- ACTIVITY -
Repeat only the lines below that run from the line with "Where should I click to: Remove" to the line with "You are a GUI", ends included; skip every picture.

======== SUPPLIED DATA ========

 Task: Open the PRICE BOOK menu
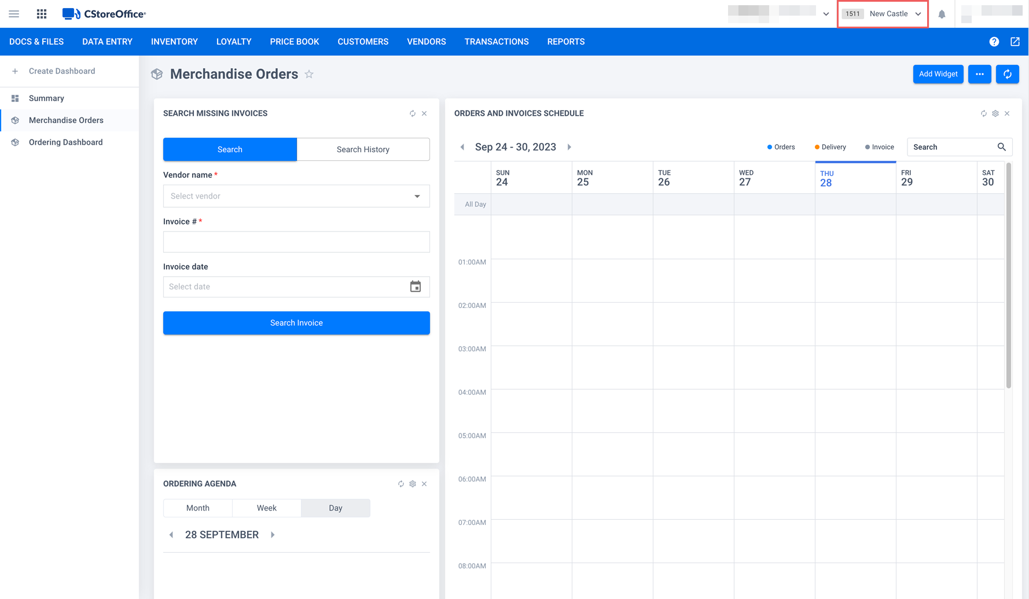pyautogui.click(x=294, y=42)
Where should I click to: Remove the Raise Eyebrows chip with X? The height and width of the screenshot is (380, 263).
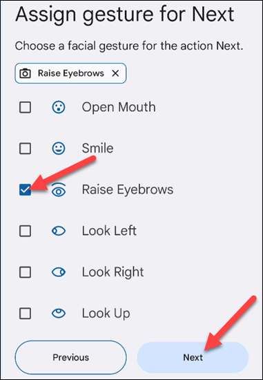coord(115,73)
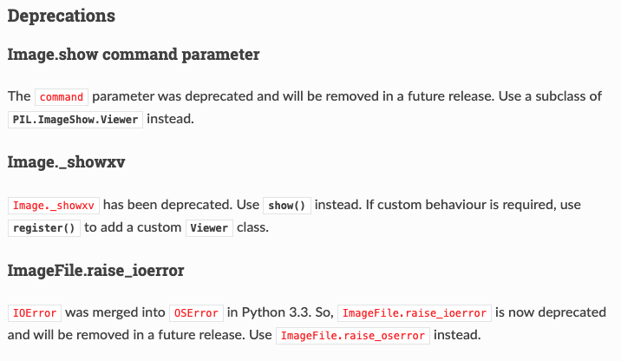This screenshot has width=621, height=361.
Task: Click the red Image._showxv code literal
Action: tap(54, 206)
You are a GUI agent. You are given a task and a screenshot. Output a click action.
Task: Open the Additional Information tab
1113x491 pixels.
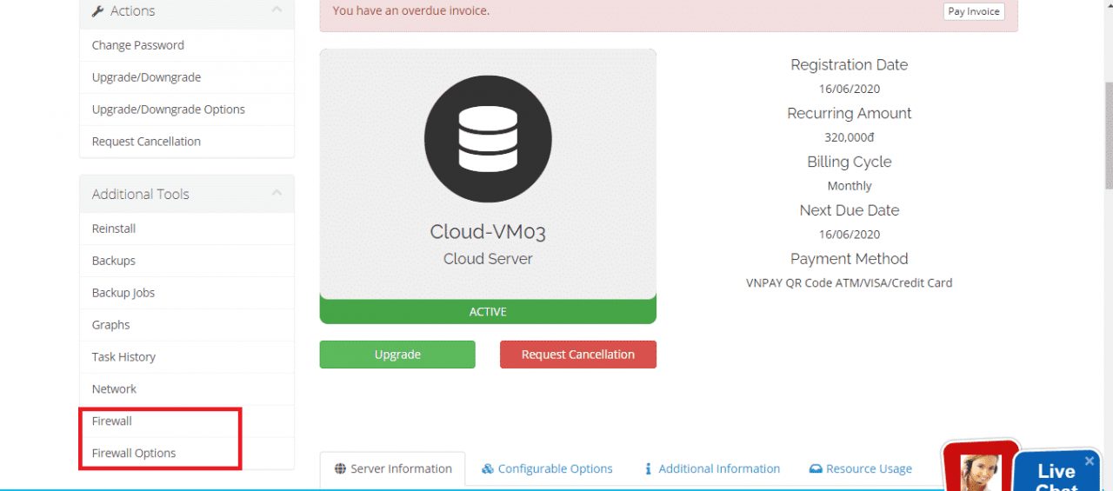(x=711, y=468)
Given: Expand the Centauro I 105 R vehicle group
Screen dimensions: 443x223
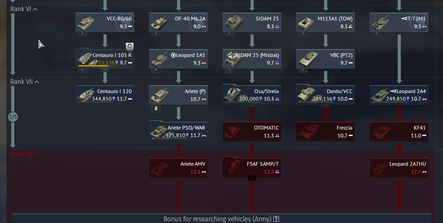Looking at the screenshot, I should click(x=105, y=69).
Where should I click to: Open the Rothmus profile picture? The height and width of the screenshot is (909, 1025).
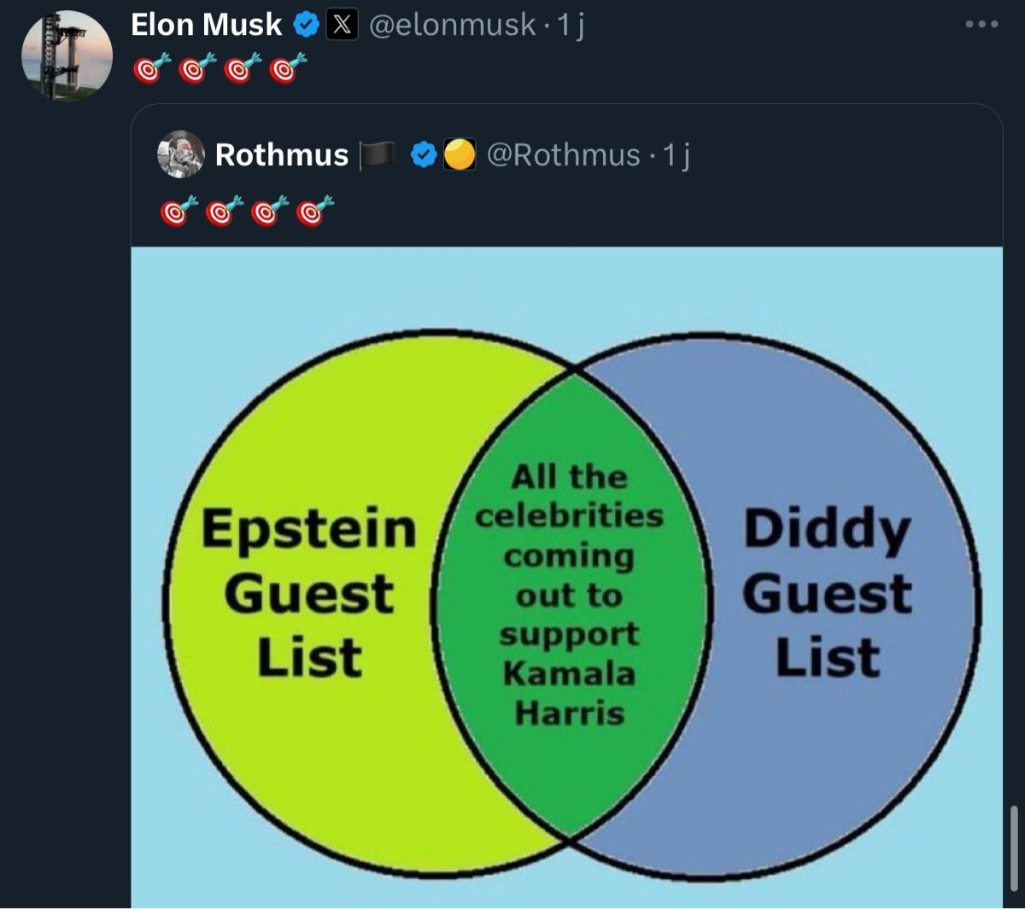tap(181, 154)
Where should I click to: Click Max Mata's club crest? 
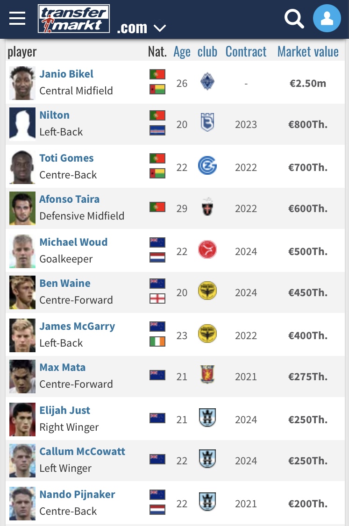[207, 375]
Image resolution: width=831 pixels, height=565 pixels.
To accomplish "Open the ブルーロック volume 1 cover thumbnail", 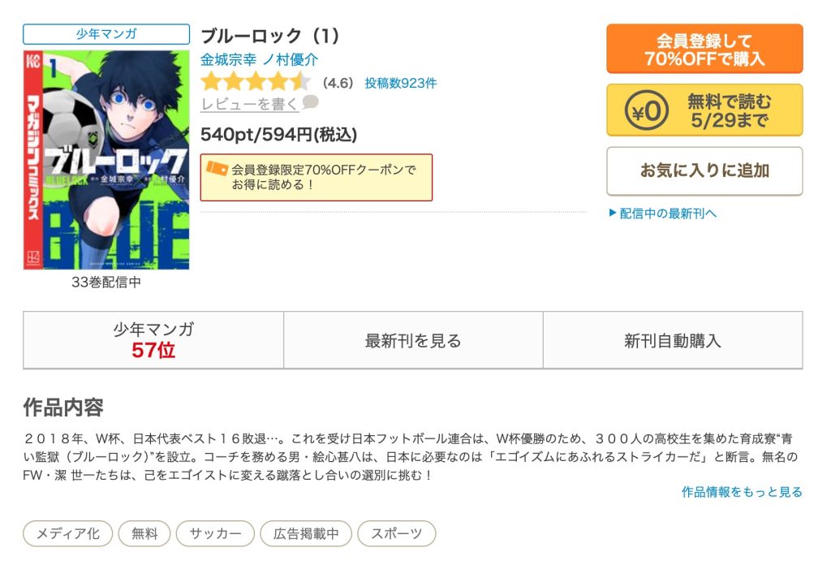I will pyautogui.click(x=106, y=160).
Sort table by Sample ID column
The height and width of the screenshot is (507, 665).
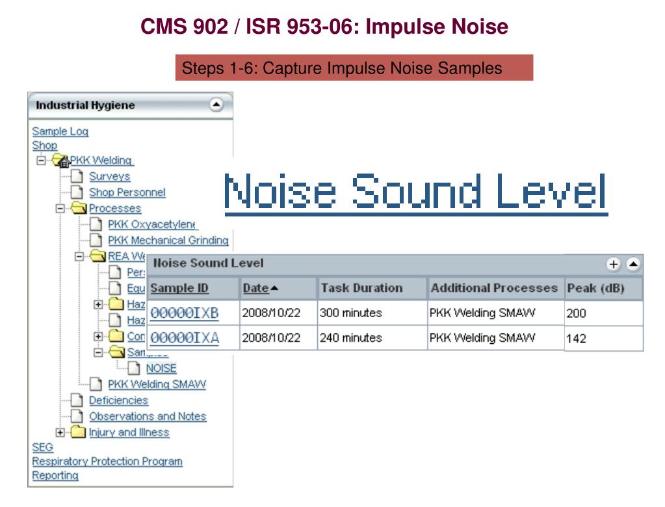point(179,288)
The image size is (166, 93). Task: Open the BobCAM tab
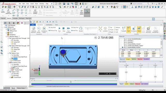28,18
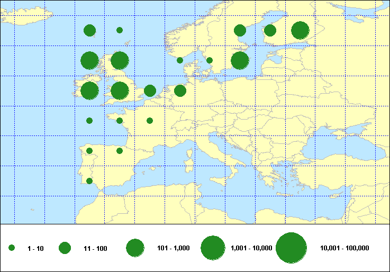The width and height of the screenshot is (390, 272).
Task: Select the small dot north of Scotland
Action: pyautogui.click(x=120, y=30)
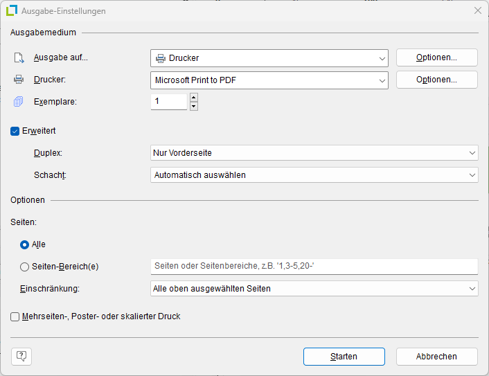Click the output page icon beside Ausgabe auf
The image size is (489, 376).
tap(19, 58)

========

- RESULT -
Where should I click to: Remove the Raise Eyebrows chip with X? The height and width of the screenshot is (380, 263).
coord(115,73)
This screenshot has width=621, height=361.
Task: Click the red Image._showxv code literal
Action: tap(54, 206)
You are a GUI agent. You are given a task and a screenshot. Output a click action.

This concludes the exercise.